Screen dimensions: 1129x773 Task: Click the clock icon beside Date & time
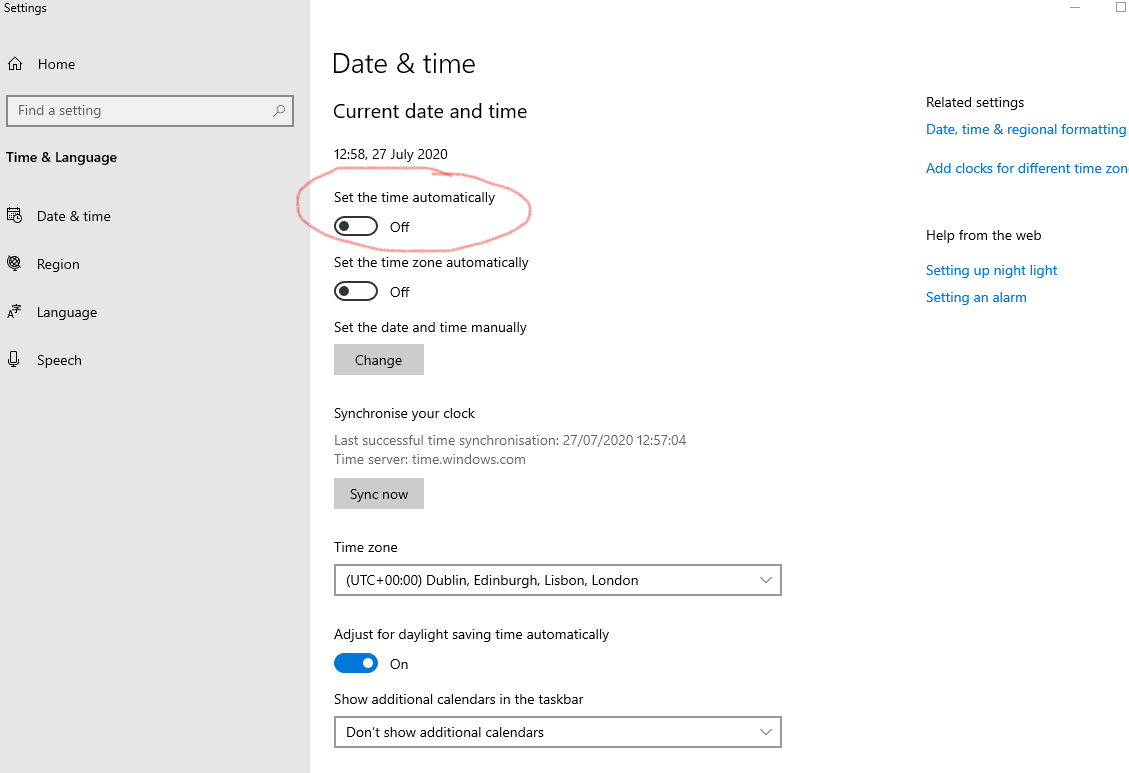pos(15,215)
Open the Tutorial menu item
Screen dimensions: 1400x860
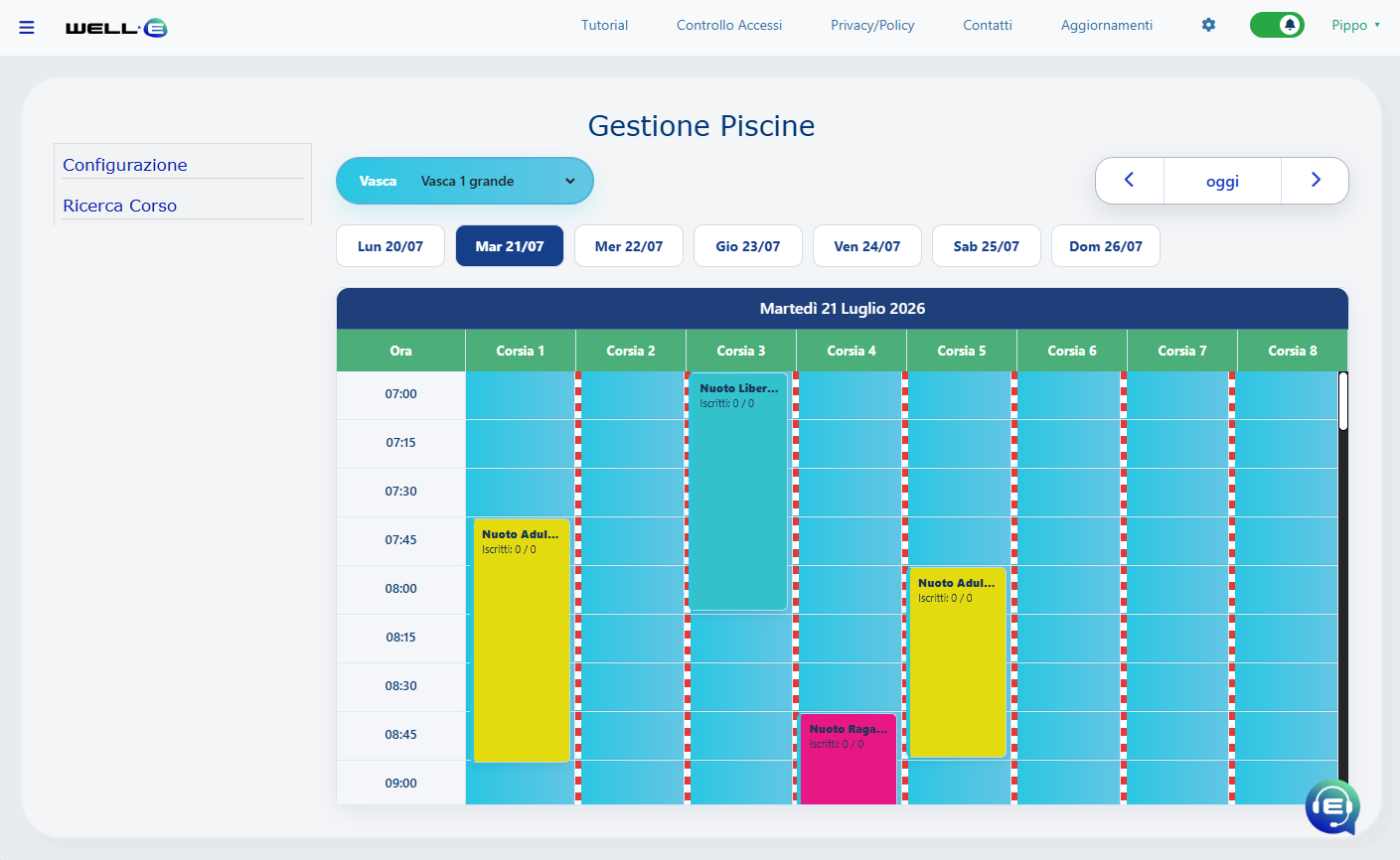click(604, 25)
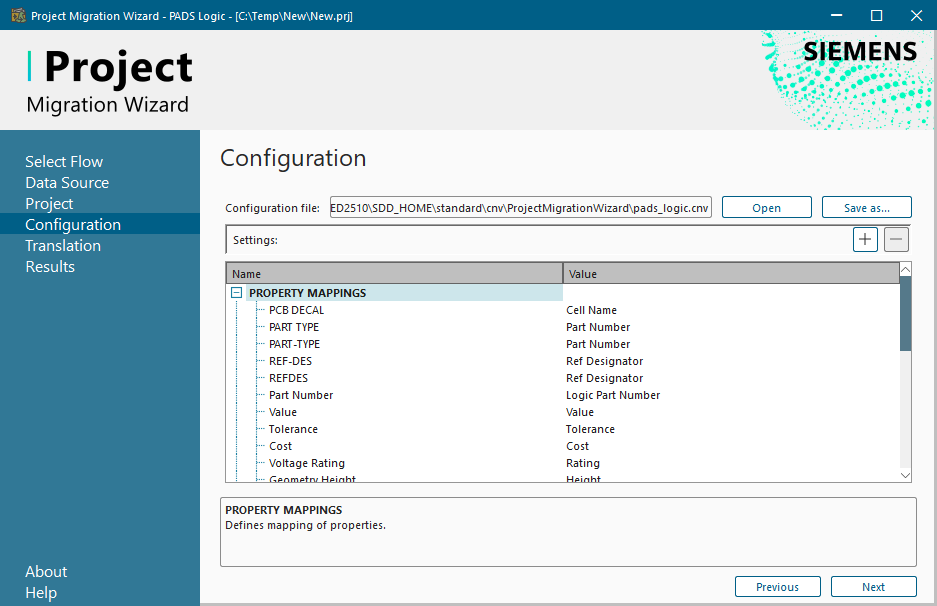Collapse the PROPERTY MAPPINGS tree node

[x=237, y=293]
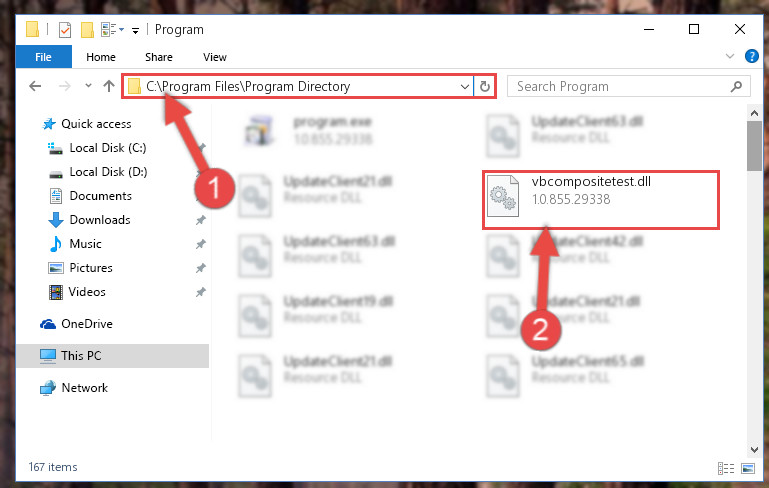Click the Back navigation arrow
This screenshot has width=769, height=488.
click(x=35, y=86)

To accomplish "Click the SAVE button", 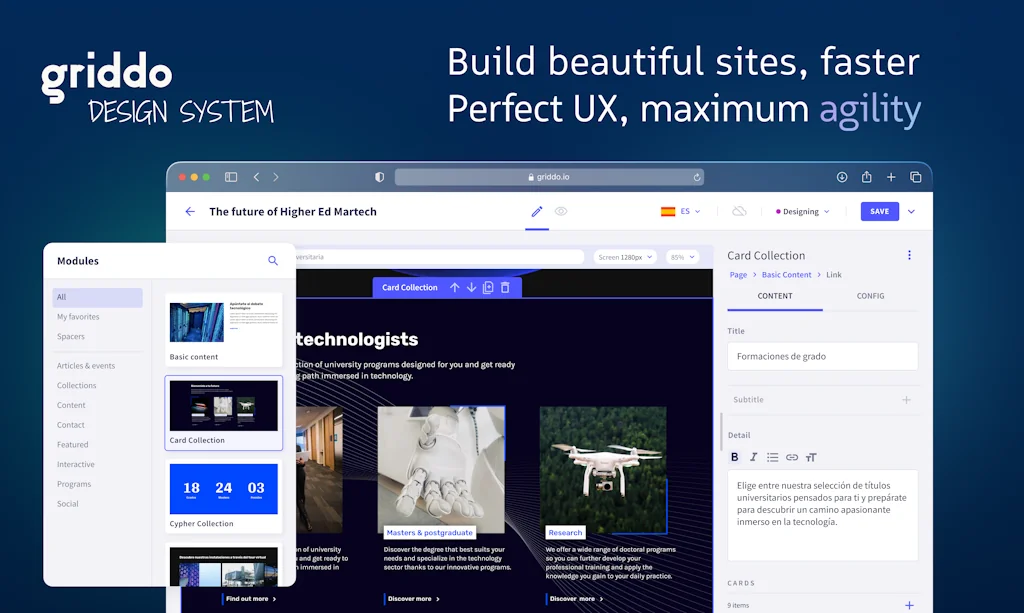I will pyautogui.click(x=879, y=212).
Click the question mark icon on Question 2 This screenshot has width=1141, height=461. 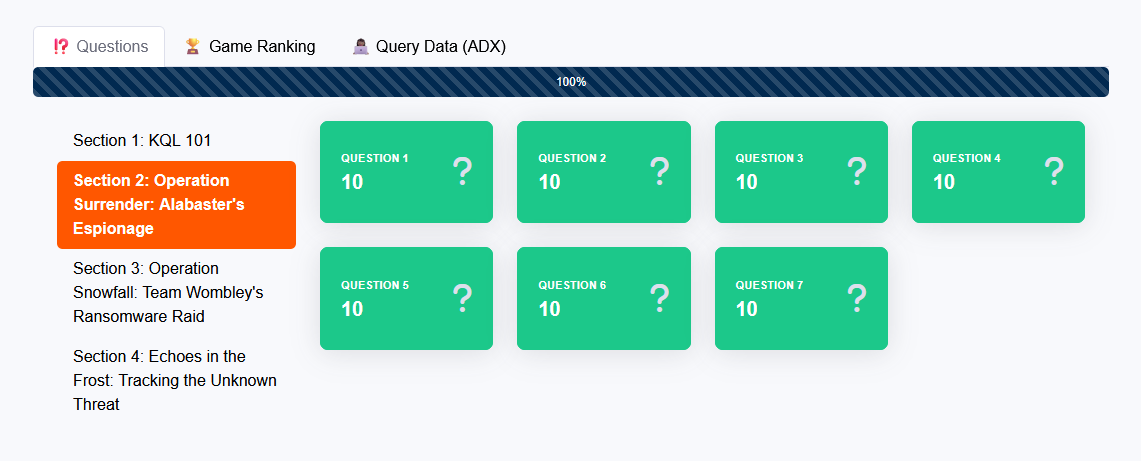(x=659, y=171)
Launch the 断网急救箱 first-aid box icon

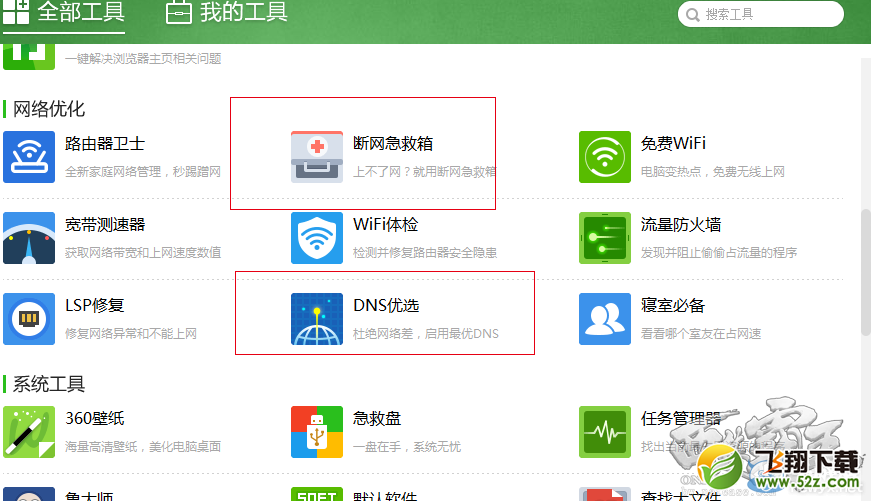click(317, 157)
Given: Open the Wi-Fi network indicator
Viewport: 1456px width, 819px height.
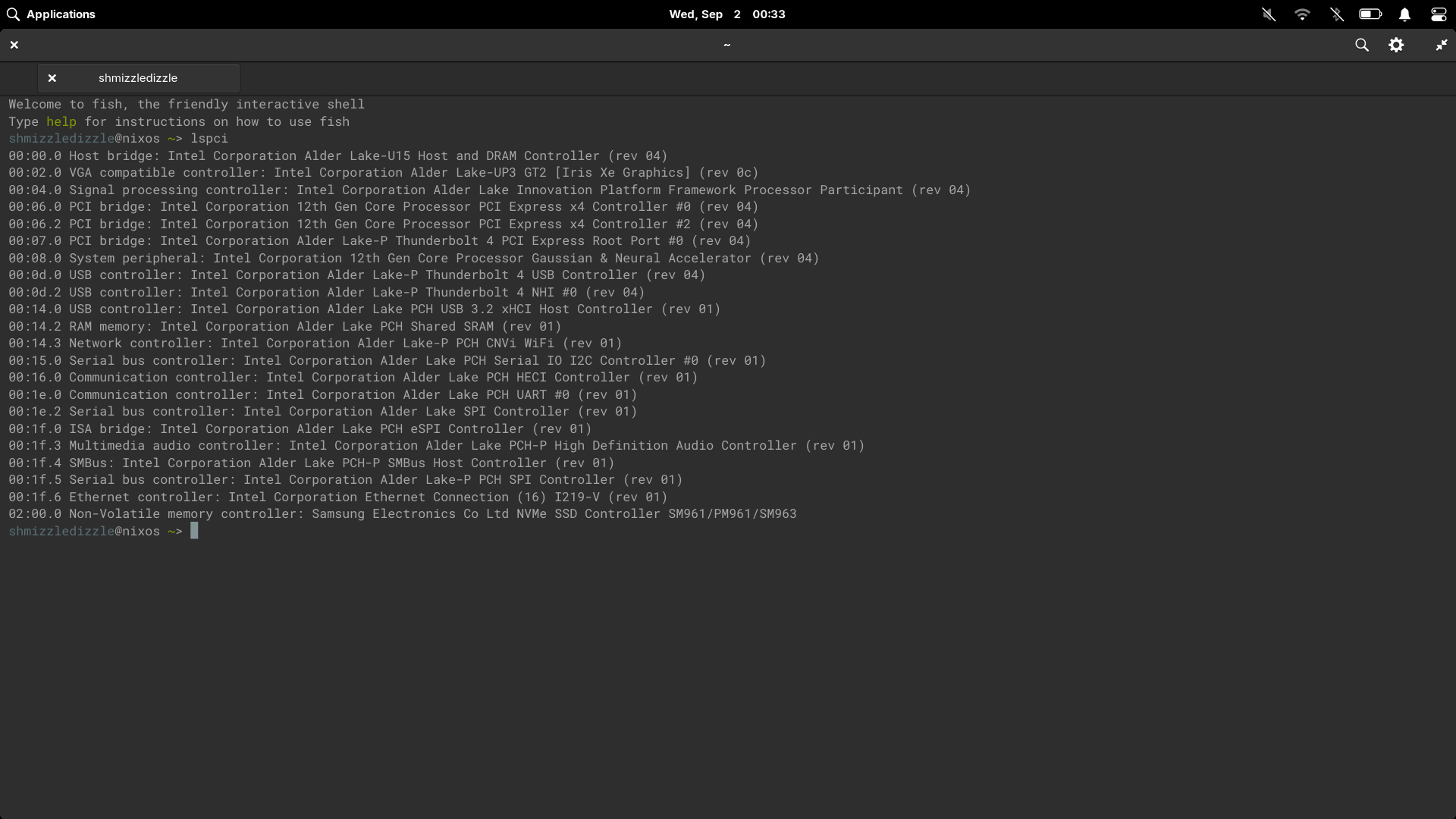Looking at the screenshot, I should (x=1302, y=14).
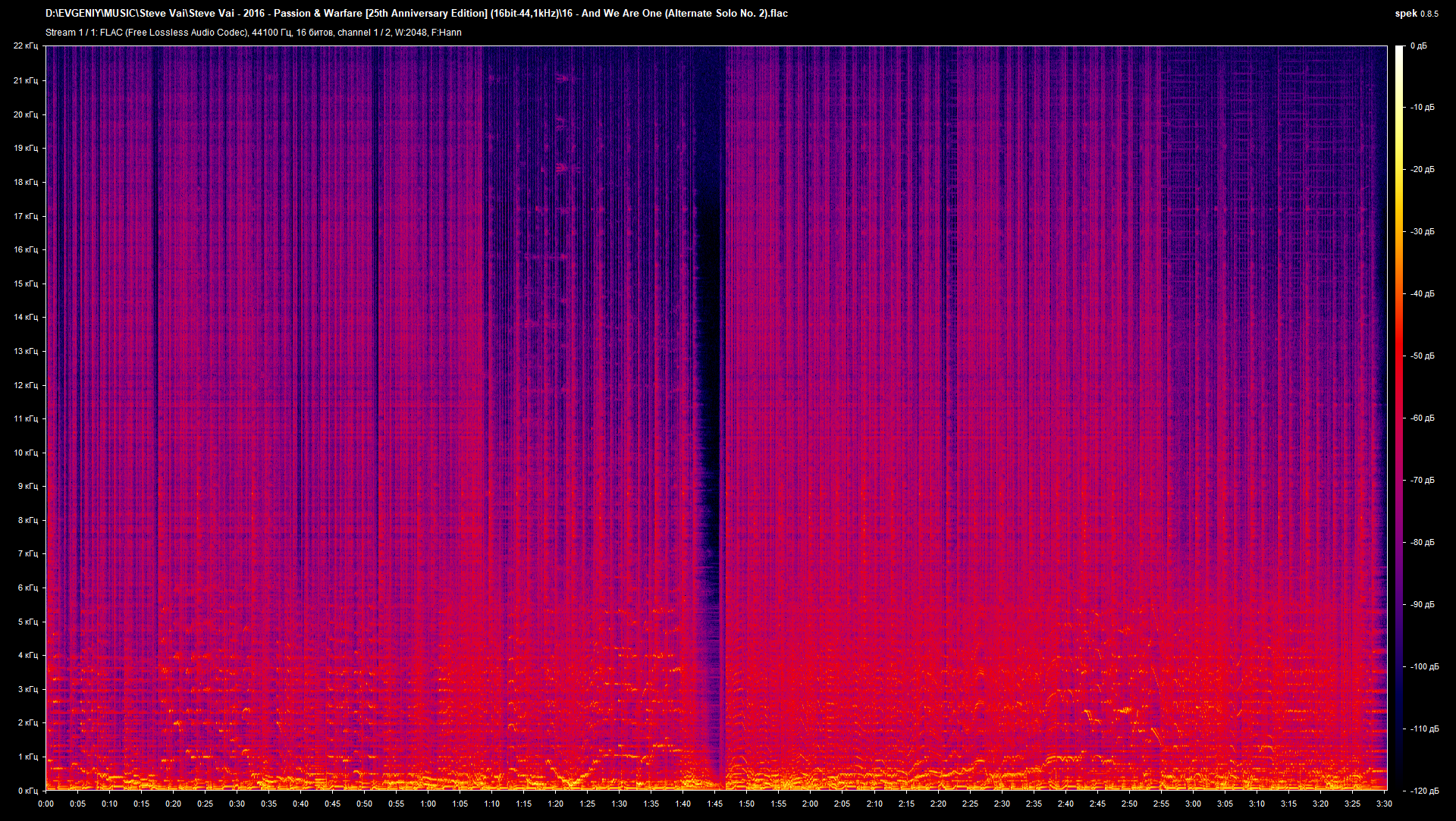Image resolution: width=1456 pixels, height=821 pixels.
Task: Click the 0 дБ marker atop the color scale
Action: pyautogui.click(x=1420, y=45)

**Exercise brief**
Reproduce the data from its first line through the line containing "click(x=35, y=86)". Leave the pictures out of your answer.

**In response**
Screen dimensions: 1129x773 Task: Click the clock icon beside Date & time
pos(15,215)
Open the Tutorial menu item
Screen dimensions: 1400x860
click(604, 25)
Collapse the PROPERTY MAPPINGS tree node

[x=237, y=293]
Click the Back navigation arrow
This screenshot has width=769, height=488.
click(x=35, y=86)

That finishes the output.